Ops…got carried away there. My vice, my bad. Well actually its not since it helps me a lot in getting me out of a much needed jamming situation so far. When people ask me certain things, I usually sway them away from the topic rather than saying no in their face. Again, one of my habits that I fail to improvise. Yes I do have a hard time saying no sometimes.

I must admit that the 2nd week of January has been an emotional drainage for me. I’m handling them from all corners and how do I managed to remain sane by the end of that onslaught has left me puzzled. Must be my innate ability to filter or shut them out when I fall asleep. I tend to sleep a lot when I have commitment issues, both work and social aspect of life. It acts as a buffer, plus I get plenty of rest. So now I’m wearing the excess sleep I have by writing this in the wee hours of the morning, which is not so bad. Consider it like a revision when going thru an examination. I do my studies early in the morning, less clutter, less heat, less people and plus the TV is not playing any good show at that time.

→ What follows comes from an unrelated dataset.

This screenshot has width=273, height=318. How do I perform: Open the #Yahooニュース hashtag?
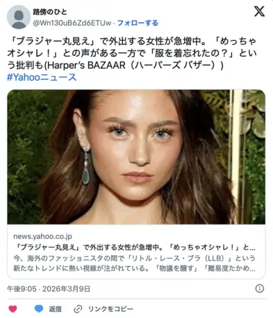(x=42, y=77)
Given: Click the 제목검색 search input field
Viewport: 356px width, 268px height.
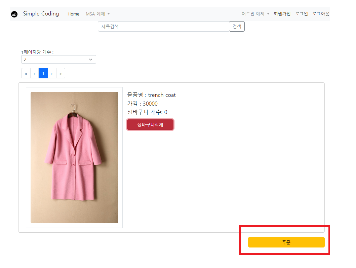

But the main point is that, never stop looking at yourself, if you don’t like what you see or who / what you have become, you can always say “STOP”. Take 5, sit down and search the answer you want from within and recalibrate your approach to life. Life is cool if you know how to manage it, be kind to yourself. Take a day off, switch off the phones and unplug the computers and PS2. On that day, do the things that you have planned to do for a very long time and enjoy.